Class of 84 British 4-4-0 locomotives

The GWR 4100 Class was a class of steam locomotives in the Great Western Railway (GWR) of the United Kingdom.

The Badminton class express passenger 4-4-0 steam locomotives were introduced in 1897 as a development from the earlier Duke class. The name Badminton was chosen after the Duke of Beaufort's Badminton estate, through which the GWR was building a new line to South Wales at the time.

Further modifications to the design resulted in the Atbara Class entering service in 1900, the names for these locomotives generally being taken from contemporary military engagements or senior army commanders. Later engines were named after cities of the British Empire.

The final batch of locomotives were named after varieties of garden plant and in consequence were known as the Flower Class.

These three types were later standardised and treated as a single class, so are listed together here. Four other prototype 4-4-0s, originally built in 1894 as the Armstrong Class, were also later rebuilt as Badmintons (see below).
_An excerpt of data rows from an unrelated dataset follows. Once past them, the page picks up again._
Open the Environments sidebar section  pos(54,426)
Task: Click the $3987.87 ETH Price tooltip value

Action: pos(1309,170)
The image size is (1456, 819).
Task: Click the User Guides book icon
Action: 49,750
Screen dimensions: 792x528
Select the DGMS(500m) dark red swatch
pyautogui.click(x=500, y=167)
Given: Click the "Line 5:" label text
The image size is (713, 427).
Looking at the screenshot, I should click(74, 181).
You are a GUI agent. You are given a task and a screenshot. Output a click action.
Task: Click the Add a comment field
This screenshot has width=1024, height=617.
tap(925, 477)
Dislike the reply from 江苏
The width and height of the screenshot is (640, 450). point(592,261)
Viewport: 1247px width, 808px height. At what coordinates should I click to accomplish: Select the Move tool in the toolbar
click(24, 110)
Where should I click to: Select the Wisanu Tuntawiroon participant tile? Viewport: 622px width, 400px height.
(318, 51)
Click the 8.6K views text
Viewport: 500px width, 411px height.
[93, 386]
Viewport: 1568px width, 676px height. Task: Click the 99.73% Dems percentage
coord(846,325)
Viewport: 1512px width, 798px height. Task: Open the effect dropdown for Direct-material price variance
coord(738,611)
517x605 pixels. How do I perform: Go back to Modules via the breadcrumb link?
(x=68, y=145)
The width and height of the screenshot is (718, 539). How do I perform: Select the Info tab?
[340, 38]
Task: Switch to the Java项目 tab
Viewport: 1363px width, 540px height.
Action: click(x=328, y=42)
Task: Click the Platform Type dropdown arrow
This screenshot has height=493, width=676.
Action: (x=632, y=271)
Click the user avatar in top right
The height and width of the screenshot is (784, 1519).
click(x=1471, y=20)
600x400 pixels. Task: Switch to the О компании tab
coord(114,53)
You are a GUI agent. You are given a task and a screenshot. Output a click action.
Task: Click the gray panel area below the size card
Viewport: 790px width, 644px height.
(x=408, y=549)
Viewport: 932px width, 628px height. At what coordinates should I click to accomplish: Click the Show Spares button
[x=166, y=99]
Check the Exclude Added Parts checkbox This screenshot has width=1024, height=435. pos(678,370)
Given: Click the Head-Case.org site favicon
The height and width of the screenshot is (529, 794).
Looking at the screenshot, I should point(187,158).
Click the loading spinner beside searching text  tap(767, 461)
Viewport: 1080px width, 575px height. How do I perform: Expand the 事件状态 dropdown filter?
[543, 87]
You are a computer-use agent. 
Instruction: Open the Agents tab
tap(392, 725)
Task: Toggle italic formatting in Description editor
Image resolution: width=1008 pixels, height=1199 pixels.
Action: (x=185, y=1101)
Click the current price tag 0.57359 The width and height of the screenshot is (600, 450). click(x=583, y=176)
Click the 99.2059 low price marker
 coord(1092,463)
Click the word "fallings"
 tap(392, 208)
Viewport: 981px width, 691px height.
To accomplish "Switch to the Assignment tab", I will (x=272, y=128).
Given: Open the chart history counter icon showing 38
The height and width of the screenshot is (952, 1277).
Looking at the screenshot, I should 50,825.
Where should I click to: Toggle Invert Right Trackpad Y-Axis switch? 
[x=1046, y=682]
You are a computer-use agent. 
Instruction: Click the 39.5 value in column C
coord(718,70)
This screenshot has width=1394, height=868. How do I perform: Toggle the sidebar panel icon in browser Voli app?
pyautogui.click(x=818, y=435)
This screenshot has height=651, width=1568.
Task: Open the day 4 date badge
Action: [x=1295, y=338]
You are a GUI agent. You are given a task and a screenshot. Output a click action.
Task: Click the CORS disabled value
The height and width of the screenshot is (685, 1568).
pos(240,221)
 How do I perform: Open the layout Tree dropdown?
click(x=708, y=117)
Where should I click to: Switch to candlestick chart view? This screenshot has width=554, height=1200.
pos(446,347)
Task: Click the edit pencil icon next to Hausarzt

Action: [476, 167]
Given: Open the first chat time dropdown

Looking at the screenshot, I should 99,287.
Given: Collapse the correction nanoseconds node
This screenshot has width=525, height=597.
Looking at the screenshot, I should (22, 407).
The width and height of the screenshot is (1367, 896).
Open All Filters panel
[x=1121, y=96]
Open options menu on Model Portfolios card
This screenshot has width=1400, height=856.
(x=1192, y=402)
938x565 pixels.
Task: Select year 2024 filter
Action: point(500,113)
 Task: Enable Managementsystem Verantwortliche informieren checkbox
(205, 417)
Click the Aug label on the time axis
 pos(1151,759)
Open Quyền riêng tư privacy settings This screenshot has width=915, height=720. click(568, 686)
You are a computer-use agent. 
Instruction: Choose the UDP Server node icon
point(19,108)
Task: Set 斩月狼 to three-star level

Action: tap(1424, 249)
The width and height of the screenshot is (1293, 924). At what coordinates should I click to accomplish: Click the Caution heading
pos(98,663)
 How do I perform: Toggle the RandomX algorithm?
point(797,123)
This class were subject to the 1912 renumbering of GWR 4-4-0 locomotives, which saw the Bulldog Class gathered together in the series 3300–3455, and other types renumbered out of that series. This class took numbers 4100–4172 (of which numbers 4101–4120 had previously been used by Flower Class locomotives).

==Badminton class==

The first member of the class, No. 3292, was completed in December 1897 with a domed parallel boiler, a raised Belpaire firebox and an extended, built-up smokebox similar to that used on the Duke Class. The outside frames were curved over each driving wheel axle. It was named Badminton in April 1898. A batch of eleven locomotives, Nos. 3293 to 3303, were completed between April and July 1898, with a further batch of eight, Nos. 3304 to 3311, between September 1898 and January 1899. The class were the first locomotives on the GWR to be fitted with copper Belpaire fireboxes. The penultimate example, No. 3310 Waterford, was fitted with a domeless parallel boiler, a steel Belpaire firebox, and an enlarged cab.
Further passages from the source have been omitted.